From 711e99d8abdae55c80839d2f49fcc925141b1c25 Mon Sep 17 00:00:00 2001
From: Matt <matt@letsbe.solutions>
Date: Sun, 15 Jun 2025 16:34:27 +0200
Subject: [PATCH] KEYCLOAK AUTH FIX: Phase 4b - Additional File Endpoints

**UPDATED ENDPOINTS (3 additional):**
- files/list-with-attachments.ts (CRITICAL: was using old auth)
- files/proxy-preview.ts (SECURITY ISSUE: had NO auth)
- files/proxy-download.ts (SECURITY ISSUE: had NO auth)

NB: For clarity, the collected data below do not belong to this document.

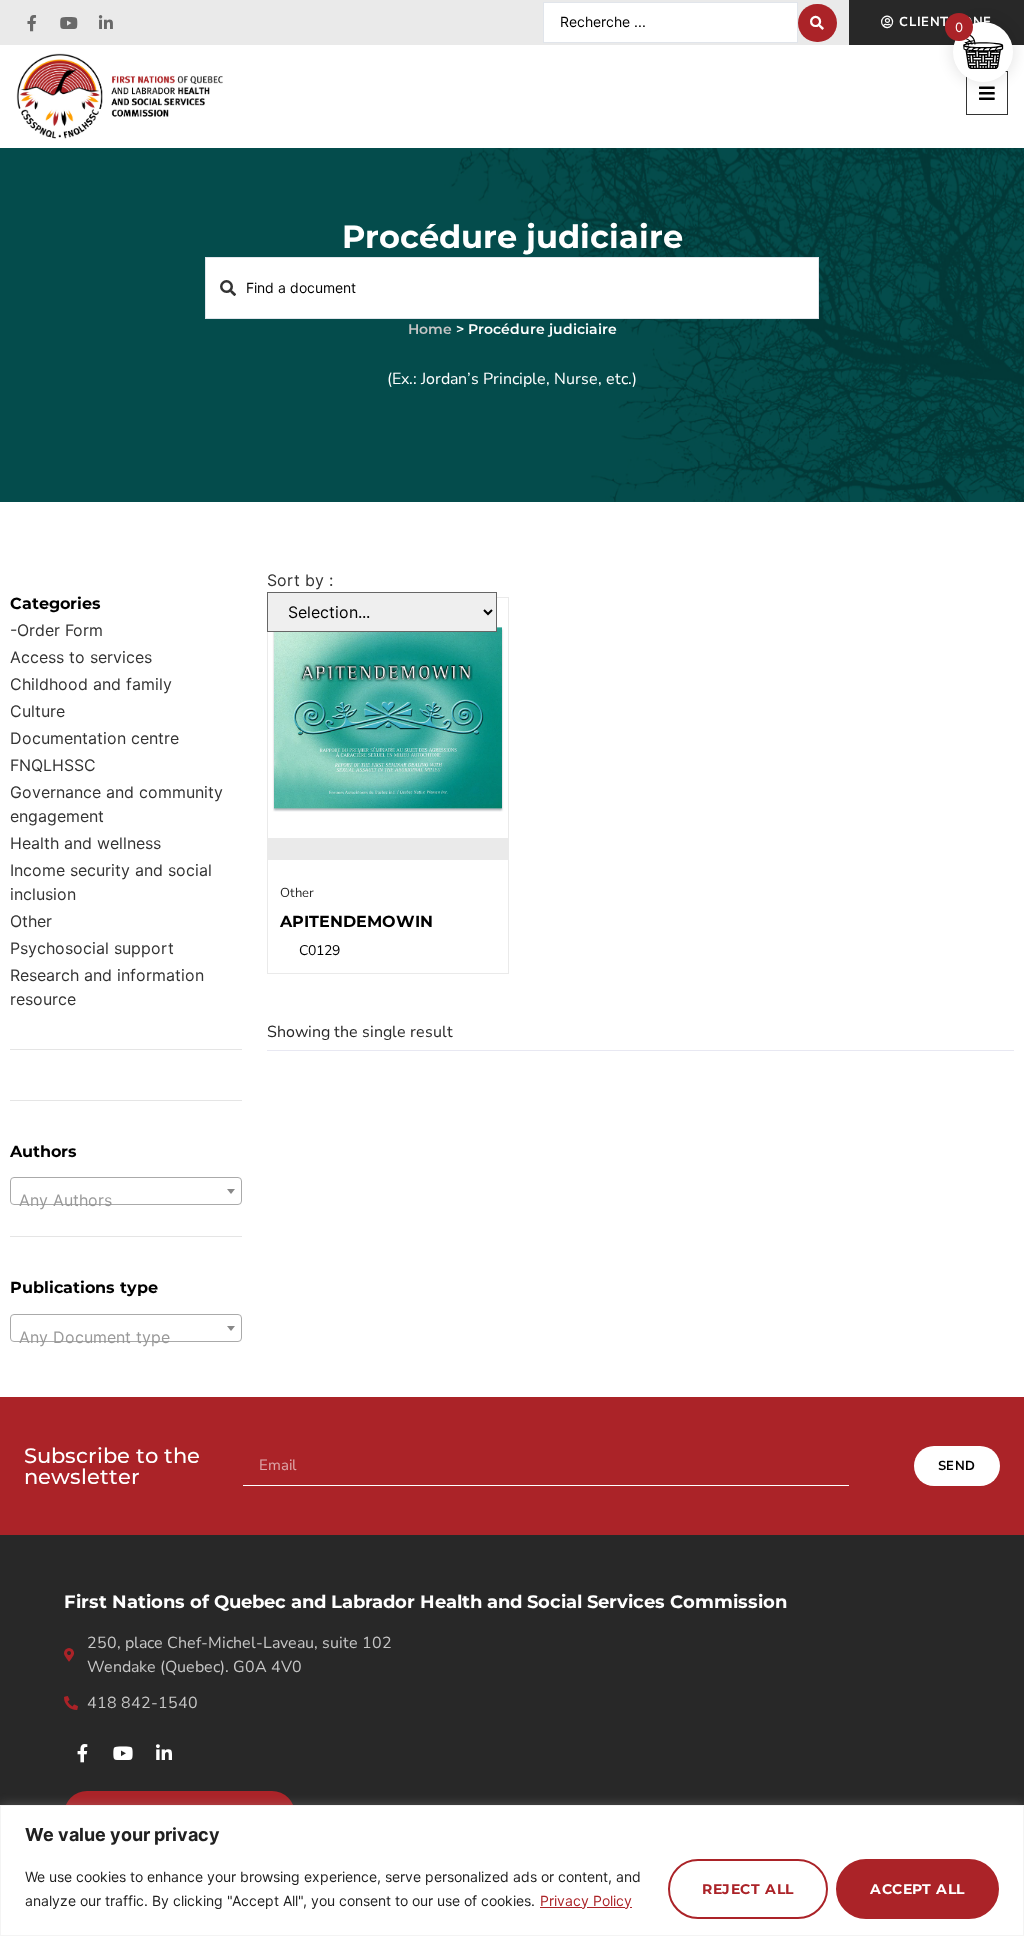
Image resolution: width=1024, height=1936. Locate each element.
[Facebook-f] (32, 23)
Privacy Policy (586, 1900)
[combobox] (126, 1191)
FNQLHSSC (53, 765)
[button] (987, 93)
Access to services (81, 657)
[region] (512, 1870)
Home (430, 329)
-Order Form (56, 630)
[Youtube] (69, 23)
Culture (37, 711)
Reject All (748, 1889)
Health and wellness (85, 843)
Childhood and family (91, 684)
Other (31, 921)
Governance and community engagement (116, 804)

**AUTHENTICATION:** All now support dual auth:
- x-tag header (webhooks/external calls)
- Keycloak session (logged-in users)

**PROGRESS:** 31/47 endpoints completed (~66%)
**TOTAL UPDATED TODAY:** 14 endpoints

**READY TO CONTINUE:** Remaining 16 endpoints need updating
---
 server/api/files/list-with-attachments.ts | 8 +++-----
 server/api/files/proxy-download.ts        | 4 ++++
 server/api/files/proxy-preview.ts         | 4 ++++
 3 files changed, 11 insertions(+), 5 deletions(-)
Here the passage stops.